First off, adhere to the recommendations for appropriate dosing on the label – whether using adult or kid versions.
1. Use no more than 10 days for pain, and no more than 3 days for fever
2. Talk with your health care provider about reasonable alternatives, especially if you or your child have been taking NSAIDS chronically.
3. Children are born with brain or heart defects that place them at risk, or have blood conditions that pose risks for excessive clotting. These patients, especially, need specific guidance from their doctors about the use of NSAIDS.
4. And if parents opt to use NSAIDS for fever or pain relief, using the lowest dose possible that does the job, for the shortest amount of time, is advised.
For the average child, we certainly want to promote an active lifestyle, a healthy diet, and minimize the use of any medication, unless absolutely necessary. Hopefully this will grow a generation of healthier adults with less obesity, diabetes, and high blood pressure that would place them at risk for NSAID related issues.

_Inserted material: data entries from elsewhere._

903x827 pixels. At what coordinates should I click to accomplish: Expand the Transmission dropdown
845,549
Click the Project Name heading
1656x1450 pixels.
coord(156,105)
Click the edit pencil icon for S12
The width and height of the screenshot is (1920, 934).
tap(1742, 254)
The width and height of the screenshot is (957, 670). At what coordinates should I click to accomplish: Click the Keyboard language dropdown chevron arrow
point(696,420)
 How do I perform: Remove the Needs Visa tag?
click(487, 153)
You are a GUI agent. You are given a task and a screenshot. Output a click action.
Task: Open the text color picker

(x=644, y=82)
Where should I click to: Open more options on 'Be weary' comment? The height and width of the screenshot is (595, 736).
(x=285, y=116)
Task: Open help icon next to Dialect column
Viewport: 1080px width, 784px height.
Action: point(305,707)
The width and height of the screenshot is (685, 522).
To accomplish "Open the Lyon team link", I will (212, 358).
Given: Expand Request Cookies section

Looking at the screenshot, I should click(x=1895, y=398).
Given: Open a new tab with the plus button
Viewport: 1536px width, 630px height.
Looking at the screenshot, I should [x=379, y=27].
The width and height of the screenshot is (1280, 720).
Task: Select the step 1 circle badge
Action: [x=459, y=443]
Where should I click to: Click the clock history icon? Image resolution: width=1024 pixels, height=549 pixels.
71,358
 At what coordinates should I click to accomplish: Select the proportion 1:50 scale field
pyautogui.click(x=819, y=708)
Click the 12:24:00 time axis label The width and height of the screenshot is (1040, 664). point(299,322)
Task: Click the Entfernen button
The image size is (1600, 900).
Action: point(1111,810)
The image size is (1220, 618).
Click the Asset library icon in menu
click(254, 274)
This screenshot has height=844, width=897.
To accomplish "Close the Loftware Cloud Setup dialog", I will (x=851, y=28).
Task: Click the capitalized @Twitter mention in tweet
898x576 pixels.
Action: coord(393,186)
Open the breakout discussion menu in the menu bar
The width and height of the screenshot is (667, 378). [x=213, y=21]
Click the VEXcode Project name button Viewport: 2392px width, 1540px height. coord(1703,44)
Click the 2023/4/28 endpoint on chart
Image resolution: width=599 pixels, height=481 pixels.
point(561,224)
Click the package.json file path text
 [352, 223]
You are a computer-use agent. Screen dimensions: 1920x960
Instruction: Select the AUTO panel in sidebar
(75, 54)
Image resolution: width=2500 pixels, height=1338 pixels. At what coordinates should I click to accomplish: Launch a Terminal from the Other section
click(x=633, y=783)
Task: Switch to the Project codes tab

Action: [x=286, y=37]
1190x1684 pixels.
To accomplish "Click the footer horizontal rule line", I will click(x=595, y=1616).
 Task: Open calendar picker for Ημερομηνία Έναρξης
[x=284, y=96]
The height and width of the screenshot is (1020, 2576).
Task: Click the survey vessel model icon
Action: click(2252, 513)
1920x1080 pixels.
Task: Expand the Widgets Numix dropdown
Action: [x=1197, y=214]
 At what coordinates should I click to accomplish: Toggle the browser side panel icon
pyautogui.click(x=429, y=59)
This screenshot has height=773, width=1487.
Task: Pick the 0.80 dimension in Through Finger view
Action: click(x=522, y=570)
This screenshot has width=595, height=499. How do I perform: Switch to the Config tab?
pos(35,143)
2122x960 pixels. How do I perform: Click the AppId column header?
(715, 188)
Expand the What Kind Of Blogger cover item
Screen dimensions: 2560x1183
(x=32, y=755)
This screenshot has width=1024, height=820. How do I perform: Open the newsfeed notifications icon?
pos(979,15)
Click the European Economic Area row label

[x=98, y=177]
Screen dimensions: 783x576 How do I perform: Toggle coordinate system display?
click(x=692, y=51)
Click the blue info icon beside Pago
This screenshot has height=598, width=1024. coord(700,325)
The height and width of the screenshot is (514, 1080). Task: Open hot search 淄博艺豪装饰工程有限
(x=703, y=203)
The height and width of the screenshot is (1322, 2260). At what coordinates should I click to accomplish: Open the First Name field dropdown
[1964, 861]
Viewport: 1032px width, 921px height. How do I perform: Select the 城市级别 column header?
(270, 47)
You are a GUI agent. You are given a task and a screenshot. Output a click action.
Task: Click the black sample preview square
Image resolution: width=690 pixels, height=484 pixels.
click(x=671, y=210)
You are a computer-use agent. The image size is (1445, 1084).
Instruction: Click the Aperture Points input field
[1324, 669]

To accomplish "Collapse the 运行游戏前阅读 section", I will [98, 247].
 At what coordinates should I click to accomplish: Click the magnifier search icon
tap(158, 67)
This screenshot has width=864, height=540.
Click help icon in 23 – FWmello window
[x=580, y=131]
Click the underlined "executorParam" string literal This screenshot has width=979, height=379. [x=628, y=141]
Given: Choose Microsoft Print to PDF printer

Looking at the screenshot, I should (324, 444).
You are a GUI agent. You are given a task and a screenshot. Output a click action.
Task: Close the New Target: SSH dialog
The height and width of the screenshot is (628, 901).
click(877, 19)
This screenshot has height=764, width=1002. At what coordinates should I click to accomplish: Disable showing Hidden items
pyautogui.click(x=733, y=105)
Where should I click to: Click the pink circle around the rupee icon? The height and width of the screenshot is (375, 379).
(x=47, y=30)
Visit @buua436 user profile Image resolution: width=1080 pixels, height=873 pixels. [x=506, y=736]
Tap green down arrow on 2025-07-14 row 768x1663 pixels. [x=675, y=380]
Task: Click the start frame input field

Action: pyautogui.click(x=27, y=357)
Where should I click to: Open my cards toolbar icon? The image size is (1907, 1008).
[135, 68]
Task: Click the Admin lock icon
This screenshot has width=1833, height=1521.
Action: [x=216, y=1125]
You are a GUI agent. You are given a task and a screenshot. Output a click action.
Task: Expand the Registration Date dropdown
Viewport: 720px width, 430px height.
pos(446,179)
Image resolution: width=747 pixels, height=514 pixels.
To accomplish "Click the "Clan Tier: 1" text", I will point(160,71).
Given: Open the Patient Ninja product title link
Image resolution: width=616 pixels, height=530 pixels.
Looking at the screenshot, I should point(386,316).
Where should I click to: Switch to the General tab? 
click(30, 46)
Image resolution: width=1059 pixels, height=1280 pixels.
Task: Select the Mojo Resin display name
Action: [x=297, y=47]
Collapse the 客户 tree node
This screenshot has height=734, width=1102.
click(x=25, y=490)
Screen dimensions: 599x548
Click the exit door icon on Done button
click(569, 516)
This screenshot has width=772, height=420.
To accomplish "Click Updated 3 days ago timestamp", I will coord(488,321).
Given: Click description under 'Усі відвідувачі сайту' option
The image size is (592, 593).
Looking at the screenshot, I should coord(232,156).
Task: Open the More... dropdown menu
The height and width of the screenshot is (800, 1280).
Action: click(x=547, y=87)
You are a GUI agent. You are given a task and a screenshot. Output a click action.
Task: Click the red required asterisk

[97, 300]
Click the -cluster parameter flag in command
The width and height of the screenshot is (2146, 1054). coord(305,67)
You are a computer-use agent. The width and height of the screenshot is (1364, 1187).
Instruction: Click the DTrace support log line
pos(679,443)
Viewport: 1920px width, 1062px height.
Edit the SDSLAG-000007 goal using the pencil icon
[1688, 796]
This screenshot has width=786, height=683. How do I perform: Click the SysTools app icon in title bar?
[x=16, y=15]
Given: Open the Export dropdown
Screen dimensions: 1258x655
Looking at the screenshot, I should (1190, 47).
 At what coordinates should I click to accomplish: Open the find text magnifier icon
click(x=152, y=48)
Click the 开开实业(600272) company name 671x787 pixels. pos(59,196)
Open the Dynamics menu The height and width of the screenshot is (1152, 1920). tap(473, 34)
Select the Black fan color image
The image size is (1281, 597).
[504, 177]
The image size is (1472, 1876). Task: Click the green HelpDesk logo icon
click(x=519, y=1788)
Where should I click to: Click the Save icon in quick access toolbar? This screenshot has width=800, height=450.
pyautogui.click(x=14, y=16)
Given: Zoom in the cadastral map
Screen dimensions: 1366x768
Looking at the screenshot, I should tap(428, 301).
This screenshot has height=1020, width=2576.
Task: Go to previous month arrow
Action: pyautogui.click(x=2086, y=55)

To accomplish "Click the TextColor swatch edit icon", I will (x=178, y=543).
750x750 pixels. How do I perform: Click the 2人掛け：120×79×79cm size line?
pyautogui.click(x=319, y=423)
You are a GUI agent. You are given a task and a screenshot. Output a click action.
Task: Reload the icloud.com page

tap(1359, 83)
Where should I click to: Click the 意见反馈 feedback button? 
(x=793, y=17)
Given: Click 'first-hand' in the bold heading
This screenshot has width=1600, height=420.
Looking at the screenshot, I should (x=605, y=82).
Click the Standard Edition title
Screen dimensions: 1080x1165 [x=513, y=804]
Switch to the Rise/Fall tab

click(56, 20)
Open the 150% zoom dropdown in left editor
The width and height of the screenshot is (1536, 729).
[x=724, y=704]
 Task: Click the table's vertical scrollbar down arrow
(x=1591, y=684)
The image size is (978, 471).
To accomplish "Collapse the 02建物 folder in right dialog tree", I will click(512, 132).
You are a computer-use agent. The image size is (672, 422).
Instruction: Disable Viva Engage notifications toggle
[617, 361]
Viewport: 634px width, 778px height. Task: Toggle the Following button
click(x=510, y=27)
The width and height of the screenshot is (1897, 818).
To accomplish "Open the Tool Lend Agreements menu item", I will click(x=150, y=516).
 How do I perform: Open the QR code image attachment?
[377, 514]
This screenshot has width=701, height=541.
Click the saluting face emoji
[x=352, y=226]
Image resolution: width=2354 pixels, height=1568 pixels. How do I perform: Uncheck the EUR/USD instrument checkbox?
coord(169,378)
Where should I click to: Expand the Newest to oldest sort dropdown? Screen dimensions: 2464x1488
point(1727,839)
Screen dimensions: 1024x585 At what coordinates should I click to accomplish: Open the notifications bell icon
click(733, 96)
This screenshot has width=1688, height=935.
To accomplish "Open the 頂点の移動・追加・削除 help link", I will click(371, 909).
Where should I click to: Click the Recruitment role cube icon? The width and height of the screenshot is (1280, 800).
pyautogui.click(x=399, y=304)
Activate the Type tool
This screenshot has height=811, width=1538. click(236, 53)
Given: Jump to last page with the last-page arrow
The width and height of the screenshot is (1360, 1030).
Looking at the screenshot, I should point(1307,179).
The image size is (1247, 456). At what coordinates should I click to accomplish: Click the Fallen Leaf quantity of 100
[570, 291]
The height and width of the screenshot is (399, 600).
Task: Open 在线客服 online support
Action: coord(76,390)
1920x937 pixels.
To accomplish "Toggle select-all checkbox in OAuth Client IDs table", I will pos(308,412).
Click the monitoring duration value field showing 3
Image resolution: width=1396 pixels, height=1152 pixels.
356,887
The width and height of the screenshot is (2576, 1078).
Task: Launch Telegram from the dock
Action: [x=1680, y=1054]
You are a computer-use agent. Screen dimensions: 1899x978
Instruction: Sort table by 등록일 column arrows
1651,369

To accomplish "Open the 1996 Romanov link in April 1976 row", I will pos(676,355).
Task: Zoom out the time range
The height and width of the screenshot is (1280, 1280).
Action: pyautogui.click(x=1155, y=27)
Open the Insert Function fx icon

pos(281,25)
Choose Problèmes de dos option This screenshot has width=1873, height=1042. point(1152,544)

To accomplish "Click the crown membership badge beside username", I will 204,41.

NOTE: With all said and done, the specific concerns about heart attacks and strokes currently center around adults, especially those with histories of heart attack, heart disease, bypass surgery and stroke, and elevated blood pressure. The higher the dose of NSAIDs, and the longer taken, the greater the risk, although risk can occur within the first weeks of starting NSAIDS. NSAIDS can also reverse or lower the protective effects of a baby aspirin daily.